Work instructions >> Looking at the entries below, how many lines include the word "پتینه"? Answer with the number alone.

Collected data
:::
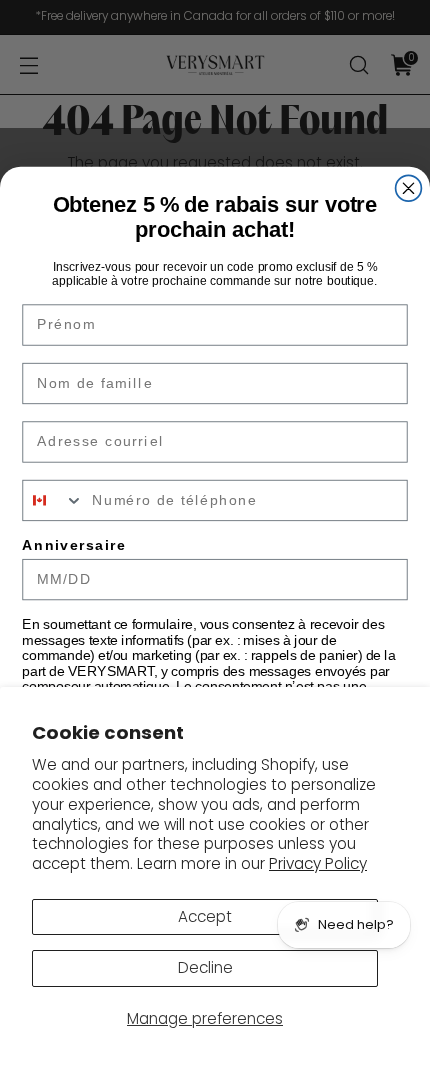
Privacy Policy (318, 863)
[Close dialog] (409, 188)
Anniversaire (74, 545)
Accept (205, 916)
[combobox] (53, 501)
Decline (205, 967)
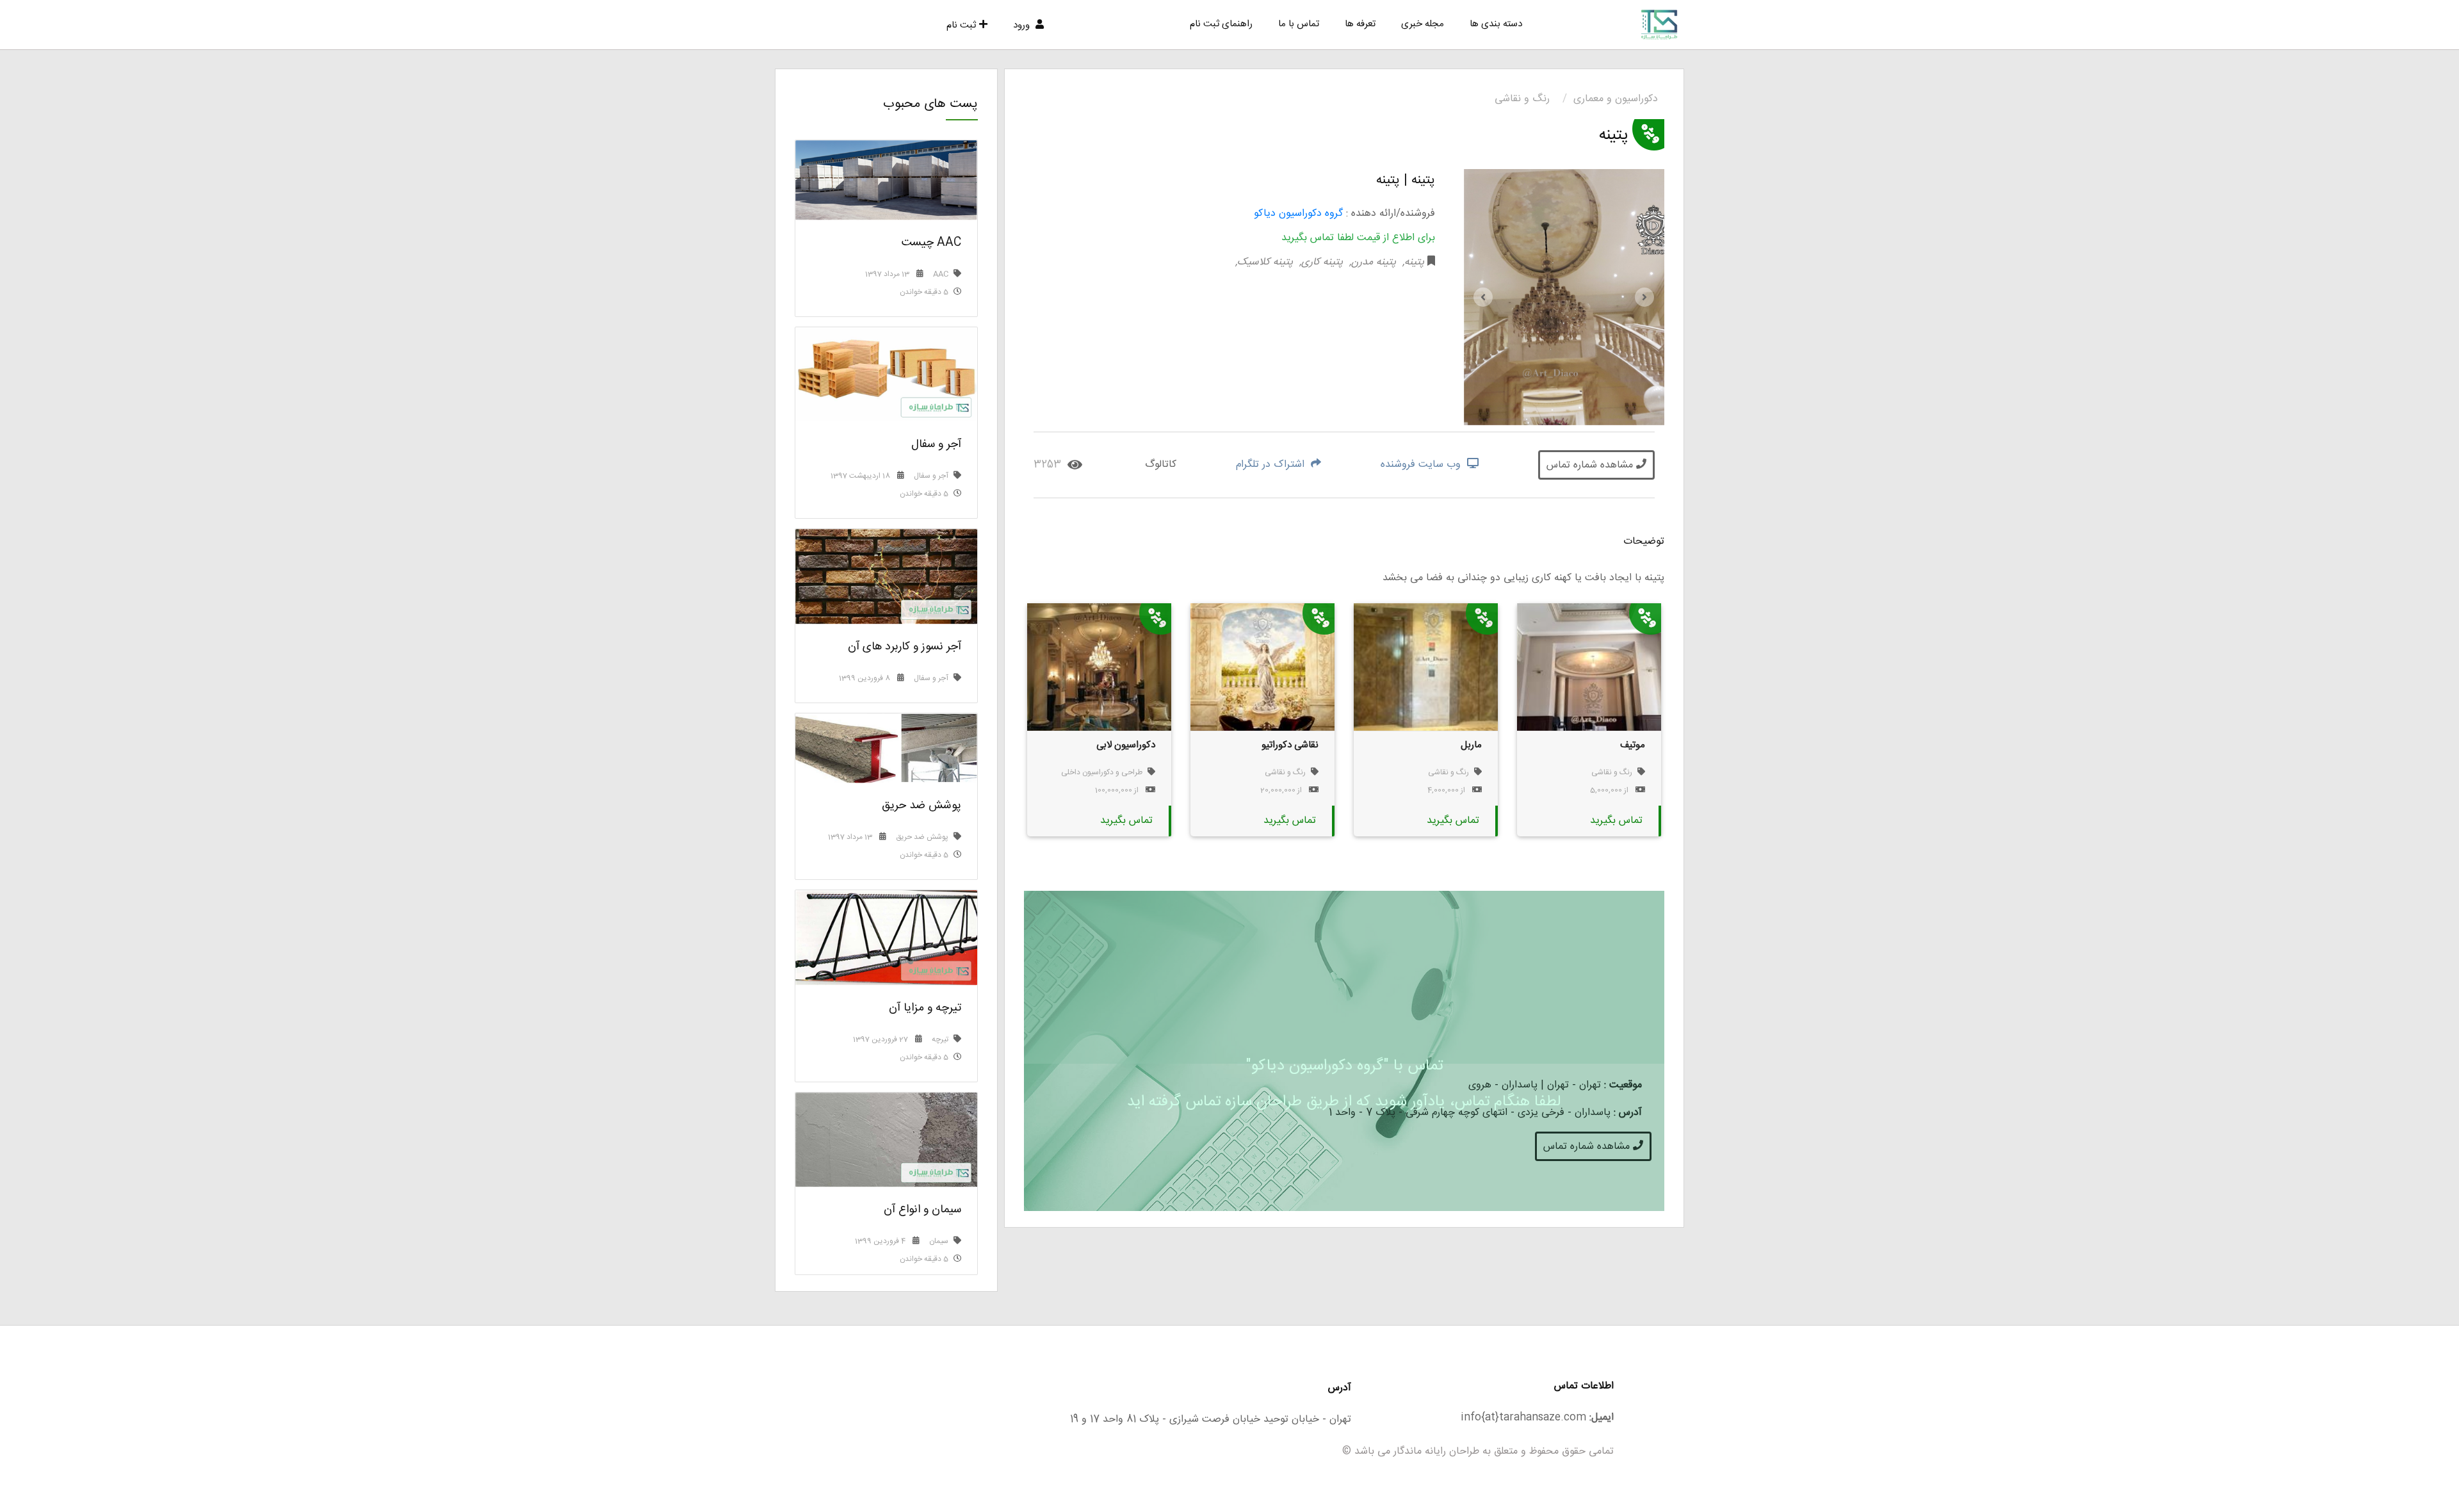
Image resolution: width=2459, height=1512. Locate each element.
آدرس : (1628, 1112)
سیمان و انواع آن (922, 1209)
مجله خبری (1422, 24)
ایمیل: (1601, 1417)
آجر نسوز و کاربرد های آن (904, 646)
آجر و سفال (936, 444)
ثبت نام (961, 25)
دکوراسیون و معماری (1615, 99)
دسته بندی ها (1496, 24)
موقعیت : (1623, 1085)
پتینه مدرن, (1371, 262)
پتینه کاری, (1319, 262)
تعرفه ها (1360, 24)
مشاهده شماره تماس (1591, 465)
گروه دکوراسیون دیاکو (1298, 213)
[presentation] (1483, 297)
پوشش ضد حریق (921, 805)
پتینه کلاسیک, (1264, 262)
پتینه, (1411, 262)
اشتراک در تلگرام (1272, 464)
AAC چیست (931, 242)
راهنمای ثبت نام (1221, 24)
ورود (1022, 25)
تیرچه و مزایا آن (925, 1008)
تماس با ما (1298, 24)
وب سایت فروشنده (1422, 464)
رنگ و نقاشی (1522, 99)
:::
Answer section >> 4